Tamper the mustard seeds in 1 tsp oil. Add the urad dhal and saute till golden brown then add chillies, ginger and curry leaves. Now add the grated coconut and fry til golden or the nice aroma comes. Then top with 2 tsp of coconut oil. Mix this with the cooked rice and saute for about a minute or two along with the rice. Add salt as much required.


Lemon Rice
You need
1 lemon
1 cup cooked rice
2 slit green chillies
1/2 tsp turmeric powder
Salt to taste

For Tampering
1/2 tsp Mustard seeds
1 tsp Urad dhal
1 tsp Channa dhal
2 tsp oil
few curry leaves
few coriander leaves

Add oil in small saute pan and add the mustard seeds and once it crackles add the urad and Channa dhal. Saute till golden brown. Then add the slit green chillies, curry leaves, coriander leaves and turmeric powder. Saute a little for about a minute. Now add this to the cooked rice. To this add the juice of 1 lemon and salt to taste.


Tamarind rice or Puliyogare
You need
4 tsp Puliyogare paste with the oil (recipe follows)
1 tsp roasted coriander powder
1/4 tsp roasted fenugreek seeds
few curry leaves
1/4 cup roasted peanuts

I usually dry roast the fenugreek and coriander seeds and powder them. I store the powder for about a month or two. I dont prefer to use the ready to use coriander powder. As they do not give the fresh taste and aroma in the puliyogare. Add the puliyogare paste along with the oil in it to the cooked rice.

Then to it add the powdered mixture, roasted pea nuts, roasted curry leaves and roasted cashews(optional). Check for salt and add if required. Serve this with nice Sabudana vadam or papad or even potato chips goes great with it.

For Puliyogare paste
You need
1 Big lemon size tamarind
10-15 dry red chilies powdered
2 cups water
1/2 cup sesame oil
1/2 tsp turmeric powder
For Tampering
1/2 tsp Mustard seeds
1 tsp Urad dhal
11/2 tsp Channa dhal
2 tsp oil
few curry leaves

Tamper the mustard and then add the dhal and saute till golden brown. Add the curry leaves - very little. As I always store the Puliyogare for more days. To this add the tamarind, turmeric powder and powdered red chillies. Add water and let cook for about an hour or until the raw taste goes off. While cooking slowly add the sesame oil. Add the oil little by little.
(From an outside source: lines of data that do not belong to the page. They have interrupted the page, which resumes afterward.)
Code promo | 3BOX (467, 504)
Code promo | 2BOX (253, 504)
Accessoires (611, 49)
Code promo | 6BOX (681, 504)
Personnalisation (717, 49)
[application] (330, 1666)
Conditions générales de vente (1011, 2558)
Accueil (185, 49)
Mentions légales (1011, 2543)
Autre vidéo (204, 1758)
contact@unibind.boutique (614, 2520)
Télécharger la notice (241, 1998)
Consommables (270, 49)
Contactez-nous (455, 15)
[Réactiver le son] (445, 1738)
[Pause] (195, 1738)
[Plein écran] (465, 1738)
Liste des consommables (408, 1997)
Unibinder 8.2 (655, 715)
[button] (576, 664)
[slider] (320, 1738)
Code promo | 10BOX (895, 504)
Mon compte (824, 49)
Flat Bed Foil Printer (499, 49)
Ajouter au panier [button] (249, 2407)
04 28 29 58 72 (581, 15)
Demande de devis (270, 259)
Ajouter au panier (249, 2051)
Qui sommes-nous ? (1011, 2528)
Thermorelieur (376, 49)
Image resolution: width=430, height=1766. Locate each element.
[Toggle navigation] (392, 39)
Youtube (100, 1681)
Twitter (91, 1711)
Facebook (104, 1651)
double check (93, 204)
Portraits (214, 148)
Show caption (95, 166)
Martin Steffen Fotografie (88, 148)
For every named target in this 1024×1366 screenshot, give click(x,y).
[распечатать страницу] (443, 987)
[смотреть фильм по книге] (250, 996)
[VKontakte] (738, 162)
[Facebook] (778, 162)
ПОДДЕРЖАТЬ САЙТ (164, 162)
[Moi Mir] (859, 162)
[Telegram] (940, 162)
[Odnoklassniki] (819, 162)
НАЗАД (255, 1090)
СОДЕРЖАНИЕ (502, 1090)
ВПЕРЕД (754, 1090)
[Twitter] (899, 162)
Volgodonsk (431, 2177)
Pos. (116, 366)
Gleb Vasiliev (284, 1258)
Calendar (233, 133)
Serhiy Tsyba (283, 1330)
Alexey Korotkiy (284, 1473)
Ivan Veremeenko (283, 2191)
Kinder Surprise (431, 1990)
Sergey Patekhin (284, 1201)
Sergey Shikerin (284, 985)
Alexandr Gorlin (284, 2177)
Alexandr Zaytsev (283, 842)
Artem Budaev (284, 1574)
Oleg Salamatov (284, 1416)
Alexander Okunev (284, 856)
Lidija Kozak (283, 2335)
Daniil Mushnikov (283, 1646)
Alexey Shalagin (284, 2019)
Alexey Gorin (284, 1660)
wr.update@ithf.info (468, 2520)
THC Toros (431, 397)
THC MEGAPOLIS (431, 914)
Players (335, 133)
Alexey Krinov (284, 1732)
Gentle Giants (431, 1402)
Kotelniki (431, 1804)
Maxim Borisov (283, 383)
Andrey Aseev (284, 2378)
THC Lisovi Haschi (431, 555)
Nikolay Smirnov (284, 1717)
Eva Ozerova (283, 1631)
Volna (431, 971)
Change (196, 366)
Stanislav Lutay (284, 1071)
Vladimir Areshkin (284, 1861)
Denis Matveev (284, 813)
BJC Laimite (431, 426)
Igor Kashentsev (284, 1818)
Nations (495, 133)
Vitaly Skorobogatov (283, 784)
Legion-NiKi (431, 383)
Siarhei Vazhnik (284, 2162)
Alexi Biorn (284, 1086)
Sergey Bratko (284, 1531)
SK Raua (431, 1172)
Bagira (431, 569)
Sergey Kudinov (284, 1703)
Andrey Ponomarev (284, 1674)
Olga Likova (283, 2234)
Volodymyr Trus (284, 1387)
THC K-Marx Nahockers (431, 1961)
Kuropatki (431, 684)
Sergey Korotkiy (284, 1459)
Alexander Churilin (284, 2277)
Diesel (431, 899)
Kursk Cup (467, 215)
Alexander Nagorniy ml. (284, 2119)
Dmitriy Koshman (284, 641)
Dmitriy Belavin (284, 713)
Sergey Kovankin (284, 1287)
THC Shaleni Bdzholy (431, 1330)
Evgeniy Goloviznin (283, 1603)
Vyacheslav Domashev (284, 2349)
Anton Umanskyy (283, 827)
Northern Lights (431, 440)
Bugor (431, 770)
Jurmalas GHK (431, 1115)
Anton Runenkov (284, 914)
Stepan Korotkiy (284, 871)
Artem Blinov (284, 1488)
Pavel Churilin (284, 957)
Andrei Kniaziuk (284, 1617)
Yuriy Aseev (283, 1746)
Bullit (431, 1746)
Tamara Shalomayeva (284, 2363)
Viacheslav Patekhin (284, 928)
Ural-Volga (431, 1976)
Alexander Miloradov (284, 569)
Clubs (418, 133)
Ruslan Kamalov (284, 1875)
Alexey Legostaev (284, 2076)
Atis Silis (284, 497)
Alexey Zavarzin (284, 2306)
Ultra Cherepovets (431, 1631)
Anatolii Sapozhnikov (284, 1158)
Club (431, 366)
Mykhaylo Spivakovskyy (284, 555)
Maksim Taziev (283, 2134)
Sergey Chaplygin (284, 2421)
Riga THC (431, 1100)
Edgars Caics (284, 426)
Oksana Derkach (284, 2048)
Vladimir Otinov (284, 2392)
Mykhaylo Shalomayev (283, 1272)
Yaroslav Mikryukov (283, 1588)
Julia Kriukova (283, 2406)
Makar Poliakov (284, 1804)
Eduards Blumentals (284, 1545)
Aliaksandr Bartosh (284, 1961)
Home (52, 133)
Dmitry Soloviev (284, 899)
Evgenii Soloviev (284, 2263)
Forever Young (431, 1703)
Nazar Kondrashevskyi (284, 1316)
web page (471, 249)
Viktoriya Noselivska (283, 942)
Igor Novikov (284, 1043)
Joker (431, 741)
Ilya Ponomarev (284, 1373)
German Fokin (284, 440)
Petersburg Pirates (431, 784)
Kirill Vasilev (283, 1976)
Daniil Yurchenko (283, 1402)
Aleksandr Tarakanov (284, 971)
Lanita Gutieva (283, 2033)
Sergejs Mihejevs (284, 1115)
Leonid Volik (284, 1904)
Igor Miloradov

If you do not intend to store the puliyogare for more days, then you can reduce the amount of oil.
Cool it and store in an air tight container for 1 month or two.

And finally, to conclude the lunch with curd rice. We always take curd at the end of every meal so that we do not feel more spicy and our food get digested well. In very simple way, just mix curd and cooked rice with some salt for curd rice. But to make it colorful and tasty I add few things listed here
You need
1/2 cup curd
1 cup nicely cooked rice
1" finely chopped ginger
3 chopped green chillies
1/4 cup grated carrot
finely chopped curry leaves and coriander leaves 
For Tampering
1/2 tsp Mustard seeds
1 tsp Channa dhal
1 tsp oil

Tamper the mustard seeds in 1tsp oil and saute the channa dhal.  Add this to the cooked rice. Then add the ginger, chillies and grated carrot. Add the curd and mix well so that there are no lumps.
You can add sweet pomegranate and/or grapes if you have.
Serve the curd rice with a spicy Vadu Mangai.